Ich denke an Johann Schaas aus Reichesdorf/Richiş, den Schalk in den Augen, wie er mit einem Gläschen Selbstgebranntem auf der Treppe vor der Haustür hockt, mir listig zuprostet und erzählt, warum er nicht nach Deutschland wollte. An Sara Dootz aus Deutsch-Weißkirch/Viscri, wie sie mit dem Buch allein vor den gewaltigen Kirchenburgmauern sitzt und – mit etwa 80 Jahren – wegen der Touristen Französisch büffelt. An Sofia Folberth, die – mit damals fast 90 – wie ein Teenager im verlassenen, alten Pfarrhaus von Deutsch-Kreuz/Criţ campierte, um die Kirche zu putzen und die Dachreparatur zu beaufsichtigen; ihre Wäsche wusch sie vor dem Haus in einer Schüssel. An Uwe Boghean in Großschenk/Cincu und seine abenteuerliche Werkstatt, in der er schreinert, Urzelmasken bastelt, Lederwamse näht und bestickt, Felle gerbt und Tiere ausstopft. An den siebenjährigen Horsti, der, ein totes Vögelchen an einem Bindfaden schwingend, ins Zimmer stürmt, während seine Großmutter Marietta mir stolz etwas von ihrem selbstgepflückten Wiesenblumentee abfüllt. An den betagten Herrn Depner aus Deutsch-Tekes/Ticuşu Veche, Gott hab ihn selig, der mit seinem uralten Mercedes und einer dörflichen Zulassungsnummer im Schritttempo über die Schotterstraßen holperte. Oder an die blaue Babybadewanne voll hausgemachtem Nudelteig im Hof von Gerhild und Dietmar. Dies ist mein Bild von den Sachsen.

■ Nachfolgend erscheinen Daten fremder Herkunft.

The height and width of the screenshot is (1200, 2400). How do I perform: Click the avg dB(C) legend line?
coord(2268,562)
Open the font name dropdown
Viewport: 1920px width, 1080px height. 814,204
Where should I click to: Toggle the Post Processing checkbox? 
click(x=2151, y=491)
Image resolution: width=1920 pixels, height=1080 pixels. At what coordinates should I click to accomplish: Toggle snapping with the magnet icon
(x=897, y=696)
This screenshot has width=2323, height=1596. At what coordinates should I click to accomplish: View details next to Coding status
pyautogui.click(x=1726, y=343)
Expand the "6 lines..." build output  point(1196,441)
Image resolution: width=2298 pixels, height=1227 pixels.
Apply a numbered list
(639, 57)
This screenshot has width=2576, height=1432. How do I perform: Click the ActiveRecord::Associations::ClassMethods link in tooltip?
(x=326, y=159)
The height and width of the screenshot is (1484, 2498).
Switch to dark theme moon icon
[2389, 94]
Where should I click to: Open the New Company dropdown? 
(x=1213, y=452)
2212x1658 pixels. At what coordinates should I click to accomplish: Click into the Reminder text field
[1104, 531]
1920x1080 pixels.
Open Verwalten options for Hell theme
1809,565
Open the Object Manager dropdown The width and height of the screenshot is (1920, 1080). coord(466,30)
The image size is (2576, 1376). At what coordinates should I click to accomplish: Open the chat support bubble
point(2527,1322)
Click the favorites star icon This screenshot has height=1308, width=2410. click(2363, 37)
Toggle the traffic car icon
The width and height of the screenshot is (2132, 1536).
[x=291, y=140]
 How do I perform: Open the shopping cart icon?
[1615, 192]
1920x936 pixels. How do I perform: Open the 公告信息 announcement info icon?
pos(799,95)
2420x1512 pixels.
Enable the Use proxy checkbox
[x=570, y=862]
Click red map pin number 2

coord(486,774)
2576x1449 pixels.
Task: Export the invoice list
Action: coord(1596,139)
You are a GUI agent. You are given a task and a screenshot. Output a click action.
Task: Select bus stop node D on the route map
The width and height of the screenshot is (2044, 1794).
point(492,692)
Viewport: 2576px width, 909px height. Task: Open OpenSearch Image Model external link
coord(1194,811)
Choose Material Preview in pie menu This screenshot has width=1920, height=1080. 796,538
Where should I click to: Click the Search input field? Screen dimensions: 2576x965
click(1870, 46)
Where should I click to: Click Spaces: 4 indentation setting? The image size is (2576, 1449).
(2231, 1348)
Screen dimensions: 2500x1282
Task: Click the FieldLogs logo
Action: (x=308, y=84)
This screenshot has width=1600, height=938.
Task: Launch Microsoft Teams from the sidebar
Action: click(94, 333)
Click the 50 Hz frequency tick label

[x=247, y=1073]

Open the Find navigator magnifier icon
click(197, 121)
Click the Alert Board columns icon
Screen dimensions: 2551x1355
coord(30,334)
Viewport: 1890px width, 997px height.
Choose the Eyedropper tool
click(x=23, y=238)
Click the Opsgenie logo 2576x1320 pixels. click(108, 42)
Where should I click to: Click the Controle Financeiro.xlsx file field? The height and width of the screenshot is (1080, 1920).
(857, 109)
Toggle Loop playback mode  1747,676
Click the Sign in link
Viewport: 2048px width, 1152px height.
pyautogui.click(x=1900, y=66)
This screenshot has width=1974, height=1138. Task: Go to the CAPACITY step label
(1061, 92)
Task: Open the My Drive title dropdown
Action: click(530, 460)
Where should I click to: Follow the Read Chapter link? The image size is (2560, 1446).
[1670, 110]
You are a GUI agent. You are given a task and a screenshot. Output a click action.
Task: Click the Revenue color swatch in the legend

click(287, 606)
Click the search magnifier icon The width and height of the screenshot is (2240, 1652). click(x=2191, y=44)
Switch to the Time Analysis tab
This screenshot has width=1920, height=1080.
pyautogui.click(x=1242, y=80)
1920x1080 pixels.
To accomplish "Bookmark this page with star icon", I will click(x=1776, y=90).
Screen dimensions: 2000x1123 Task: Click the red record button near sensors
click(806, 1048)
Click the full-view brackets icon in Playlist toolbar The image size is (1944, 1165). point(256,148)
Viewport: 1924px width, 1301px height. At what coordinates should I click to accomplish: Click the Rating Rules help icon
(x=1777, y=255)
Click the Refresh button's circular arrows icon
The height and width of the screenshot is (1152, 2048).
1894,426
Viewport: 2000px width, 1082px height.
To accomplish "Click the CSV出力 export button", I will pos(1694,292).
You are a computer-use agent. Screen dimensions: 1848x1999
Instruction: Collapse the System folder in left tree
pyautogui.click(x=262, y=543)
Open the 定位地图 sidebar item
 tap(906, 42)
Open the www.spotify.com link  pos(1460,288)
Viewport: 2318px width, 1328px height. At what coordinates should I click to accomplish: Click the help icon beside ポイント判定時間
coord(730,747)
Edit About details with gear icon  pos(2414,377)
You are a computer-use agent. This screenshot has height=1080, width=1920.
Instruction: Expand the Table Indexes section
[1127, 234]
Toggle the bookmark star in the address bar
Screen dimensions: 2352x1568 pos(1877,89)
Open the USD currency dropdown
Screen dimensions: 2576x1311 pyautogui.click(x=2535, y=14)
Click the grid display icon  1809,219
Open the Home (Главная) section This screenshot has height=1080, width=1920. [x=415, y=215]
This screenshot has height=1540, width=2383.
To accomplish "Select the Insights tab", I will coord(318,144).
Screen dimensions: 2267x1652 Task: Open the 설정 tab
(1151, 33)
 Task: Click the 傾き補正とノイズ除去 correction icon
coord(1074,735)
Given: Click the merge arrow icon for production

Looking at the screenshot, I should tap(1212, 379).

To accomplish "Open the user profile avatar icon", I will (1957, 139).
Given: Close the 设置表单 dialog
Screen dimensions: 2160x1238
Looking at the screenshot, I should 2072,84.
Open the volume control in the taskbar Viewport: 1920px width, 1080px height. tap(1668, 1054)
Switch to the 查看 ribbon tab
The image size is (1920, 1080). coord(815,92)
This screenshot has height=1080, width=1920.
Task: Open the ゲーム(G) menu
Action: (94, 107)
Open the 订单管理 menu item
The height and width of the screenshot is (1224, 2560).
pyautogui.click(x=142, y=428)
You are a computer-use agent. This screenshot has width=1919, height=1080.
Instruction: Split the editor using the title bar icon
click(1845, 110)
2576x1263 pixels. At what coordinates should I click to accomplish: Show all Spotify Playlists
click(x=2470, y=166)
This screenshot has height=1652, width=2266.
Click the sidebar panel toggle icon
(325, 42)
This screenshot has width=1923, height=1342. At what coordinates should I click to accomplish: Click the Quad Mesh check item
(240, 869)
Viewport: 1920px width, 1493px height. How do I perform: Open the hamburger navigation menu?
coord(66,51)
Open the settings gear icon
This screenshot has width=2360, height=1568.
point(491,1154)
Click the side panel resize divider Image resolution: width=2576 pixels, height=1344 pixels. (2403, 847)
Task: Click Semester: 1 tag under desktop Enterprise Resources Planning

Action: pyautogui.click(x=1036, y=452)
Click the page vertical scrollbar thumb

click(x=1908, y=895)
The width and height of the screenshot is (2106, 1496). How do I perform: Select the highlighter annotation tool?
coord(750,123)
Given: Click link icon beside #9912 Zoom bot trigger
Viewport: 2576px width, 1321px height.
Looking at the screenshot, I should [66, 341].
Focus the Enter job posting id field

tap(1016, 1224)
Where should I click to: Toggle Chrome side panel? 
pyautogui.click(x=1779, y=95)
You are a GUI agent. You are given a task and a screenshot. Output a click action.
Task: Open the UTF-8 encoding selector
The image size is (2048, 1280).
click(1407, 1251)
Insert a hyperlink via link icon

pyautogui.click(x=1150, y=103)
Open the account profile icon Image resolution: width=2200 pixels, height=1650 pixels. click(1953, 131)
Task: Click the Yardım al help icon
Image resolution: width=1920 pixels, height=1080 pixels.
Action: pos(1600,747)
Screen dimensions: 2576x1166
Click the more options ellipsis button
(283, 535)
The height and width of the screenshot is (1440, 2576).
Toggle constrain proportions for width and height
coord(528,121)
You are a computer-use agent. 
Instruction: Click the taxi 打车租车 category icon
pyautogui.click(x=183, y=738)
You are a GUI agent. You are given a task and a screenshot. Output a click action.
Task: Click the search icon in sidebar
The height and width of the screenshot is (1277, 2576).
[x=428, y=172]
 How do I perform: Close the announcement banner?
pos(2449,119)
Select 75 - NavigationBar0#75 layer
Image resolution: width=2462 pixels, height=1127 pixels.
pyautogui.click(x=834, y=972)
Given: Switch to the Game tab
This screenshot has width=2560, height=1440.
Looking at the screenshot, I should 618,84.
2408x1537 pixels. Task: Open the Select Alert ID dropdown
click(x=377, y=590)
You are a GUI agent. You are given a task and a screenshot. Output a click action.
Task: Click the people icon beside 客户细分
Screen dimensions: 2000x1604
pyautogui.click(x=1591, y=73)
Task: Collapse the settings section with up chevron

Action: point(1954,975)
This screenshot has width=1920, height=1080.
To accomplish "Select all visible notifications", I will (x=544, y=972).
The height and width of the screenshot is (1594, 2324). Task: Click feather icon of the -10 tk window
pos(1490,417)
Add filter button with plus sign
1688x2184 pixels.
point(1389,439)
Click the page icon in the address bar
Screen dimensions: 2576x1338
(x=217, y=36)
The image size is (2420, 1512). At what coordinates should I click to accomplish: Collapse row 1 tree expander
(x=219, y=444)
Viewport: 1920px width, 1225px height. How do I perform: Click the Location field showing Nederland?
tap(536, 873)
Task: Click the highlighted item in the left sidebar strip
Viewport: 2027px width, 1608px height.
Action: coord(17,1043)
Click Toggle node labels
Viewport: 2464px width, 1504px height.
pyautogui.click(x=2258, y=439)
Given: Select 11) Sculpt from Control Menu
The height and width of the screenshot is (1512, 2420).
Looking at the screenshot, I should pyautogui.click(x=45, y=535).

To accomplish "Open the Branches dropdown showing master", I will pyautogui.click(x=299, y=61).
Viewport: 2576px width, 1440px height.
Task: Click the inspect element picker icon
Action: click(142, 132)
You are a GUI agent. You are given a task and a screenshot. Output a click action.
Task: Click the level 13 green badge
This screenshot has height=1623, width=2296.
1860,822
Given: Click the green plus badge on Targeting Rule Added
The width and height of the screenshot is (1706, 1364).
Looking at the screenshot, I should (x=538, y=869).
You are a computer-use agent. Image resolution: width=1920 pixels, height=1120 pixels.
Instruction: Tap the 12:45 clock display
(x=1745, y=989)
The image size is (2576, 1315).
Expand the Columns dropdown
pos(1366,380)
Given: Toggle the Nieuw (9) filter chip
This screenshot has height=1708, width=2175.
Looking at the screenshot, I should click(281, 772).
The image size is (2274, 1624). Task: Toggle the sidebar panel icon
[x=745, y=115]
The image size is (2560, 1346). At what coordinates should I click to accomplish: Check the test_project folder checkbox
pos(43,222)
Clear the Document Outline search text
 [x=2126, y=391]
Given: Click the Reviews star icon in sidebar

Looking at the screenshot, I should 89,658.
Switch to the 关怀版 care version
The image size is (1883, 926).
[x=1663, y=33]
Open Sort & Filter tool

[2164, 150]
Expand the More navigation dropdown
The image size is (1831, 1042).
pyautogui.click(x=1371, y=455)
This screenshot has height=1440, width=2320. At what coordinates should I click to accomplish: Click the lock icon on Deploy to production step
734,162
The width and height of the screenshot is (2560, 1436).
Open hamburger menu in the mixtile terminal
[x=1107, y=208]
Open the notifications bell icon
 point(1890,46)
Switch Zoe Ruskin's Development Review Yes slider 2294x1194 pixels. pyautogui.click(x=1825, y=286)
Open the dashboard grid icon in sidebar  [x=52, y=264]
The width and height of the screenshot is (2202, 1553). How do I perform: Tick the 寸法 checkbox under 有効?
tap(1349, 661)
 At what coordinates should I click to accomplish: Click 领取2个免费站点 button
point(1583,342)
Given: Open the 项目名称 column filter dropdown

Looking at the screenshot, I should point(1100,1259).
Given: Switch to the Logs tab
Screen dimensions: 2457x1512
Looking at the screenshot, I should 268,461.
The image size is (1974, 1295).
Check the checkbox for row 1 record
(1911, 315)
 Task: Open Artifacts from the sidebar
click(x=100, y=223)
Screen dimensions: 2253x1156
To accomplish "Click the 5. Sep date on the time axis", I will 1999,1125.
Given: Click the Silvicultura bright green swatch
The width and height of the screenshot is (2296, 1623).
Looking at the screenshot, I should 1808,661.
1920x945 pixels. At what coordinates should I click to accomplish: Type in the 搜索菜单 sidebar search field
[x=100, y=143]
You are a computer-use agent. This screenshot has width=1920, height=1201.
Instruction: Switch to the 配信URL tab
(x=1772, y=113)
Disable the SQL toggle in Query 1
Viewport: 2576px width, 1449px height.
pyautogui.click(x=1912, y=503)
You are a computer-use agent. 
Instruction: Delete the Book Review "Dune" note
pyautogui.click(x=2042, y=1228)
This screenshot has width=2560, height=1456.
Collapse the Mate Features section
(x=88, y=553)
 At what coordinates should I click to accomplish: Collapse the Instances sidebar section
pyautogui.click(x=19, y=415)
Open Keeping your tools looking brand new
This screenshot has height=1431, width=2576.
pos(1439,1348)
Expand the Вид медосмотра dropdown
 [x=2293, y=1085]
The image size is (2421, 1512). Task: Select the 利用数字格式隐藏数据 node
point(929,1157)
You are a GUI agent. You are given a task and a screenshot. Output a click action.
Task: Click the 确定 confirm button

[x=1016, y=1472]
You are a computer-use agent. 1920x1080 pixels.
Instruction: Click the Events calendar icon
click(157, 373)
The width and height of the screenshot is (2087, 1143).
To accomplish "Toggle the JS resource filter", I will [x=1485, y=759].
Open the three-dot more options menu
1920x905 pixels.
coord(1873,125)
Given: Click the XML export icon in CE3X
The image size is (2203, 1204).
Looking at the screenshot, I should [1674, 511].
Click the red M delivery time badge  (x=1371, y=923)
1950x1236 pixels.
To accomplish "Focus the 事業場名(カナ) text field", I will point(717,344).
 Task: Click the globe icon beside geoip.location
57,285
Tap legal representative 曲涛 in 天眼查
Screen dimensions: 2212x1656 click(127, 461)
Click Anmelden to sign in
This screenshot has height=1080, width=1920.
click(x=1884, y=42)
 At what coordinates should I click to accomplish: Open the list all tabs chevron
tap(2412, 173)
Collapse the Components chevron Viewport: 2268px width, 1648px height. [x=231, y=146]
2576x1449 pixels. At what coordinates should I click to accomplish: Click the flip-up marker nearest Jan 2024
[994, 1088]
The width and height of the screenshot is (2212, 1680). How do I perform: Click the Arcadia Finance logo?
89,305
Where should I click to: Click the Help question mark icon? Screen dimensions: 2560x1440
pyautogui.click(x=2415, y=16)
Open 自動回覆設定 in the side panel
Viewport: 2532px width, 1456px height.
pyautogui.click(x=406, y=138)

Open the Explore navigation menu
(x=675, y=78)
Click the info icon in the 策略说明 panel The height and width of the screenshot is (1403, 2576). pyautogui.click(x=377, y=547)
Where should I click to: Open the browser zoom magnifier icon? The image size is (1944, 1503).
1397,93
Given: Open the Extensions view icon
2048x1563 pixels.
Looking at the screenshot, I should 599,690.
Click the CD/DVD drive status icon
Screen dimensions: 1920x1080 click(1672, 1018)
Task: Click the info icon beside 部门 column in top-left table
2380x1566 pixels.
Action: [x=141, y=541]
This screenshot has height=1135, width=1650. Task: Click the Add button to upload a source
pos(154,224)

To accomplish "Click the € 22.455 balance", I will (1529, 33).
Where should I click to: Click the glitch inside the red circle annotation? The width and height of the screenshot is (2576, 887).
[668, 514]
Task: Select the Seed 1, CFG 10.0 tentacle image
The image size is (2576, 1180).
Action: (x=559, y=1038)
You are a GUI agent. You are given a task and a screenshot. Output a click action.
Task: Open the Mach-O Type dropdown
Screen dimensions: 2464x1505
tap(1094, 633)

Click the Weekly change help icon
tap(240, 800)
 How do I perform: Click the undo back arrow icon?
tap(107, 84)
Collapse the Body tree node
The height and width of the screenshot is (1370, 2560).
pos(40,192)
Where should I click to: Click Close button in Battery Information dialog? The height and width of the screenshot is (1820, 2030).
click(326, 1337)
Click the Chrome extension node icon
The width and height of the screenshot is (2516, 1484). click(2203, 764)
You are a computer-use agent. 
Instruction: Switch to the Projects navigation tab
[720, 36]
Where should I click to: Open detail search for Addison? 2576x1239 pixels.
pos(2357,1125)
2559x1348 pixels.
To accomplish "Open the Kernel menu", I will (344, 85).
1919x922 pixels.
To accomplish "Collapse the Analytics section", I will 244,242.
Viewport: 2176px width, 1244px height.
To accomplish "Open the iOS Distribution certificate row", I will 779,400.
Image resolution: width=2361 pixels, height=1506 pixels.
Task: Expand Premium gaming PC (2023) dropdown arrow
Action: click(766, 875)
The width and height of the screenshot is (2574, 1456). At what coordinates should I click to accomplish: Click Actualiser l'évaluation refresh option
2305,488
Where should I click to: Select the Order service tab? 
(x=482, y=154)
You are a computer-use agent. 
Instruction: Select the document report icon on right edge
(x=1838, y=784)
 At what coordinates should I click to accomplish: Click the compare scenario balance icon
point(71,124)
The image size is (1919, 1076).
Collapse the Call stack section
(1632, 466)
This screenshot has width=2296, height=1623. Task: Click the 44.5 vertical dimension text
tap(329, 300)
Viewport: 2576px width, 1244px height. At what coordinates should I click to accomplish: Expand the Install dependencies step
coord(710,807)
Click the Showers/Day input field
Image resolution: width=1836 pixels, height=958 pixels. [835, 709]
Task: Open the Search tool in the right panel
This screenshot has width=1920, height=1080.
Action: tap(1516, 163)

Karin Gündisch beklagt im Leserbrief, sich statt der angekündigten Porträtaufnahme in der Ausstellung vor der offenen Badezimmertüre – mit dem sichtbaren Wäschehaufen im Hintergrund – wiedergefunden zu haben. Tatsächlich gibt es trotz des Untertitels „Porträts einer Minderheit“ in der Ausstellung kaum Nahaufnahmen von Gesichtern. Auch der Gesamteindruck ist nicht der, den man mit Siebenbürger Sachsen verbindet. Er ähnelt vielmehr dem einseitigen, klischeehaften Rumänienbild der mit dem Land nicht Vertrauten: Armut, Lethargie, Trostlosigkeit, Verfall. Sieht der Autor Siebenbürgen und seine Sachsen tatsächlich so? Wollte er sie so sehen? Wer mit Licht zeichnet, kann auch den Schatten betonen. Trüge die Ausstellung nicht den Titel „Saşi“ – wer hätte das Thema wohl erraten?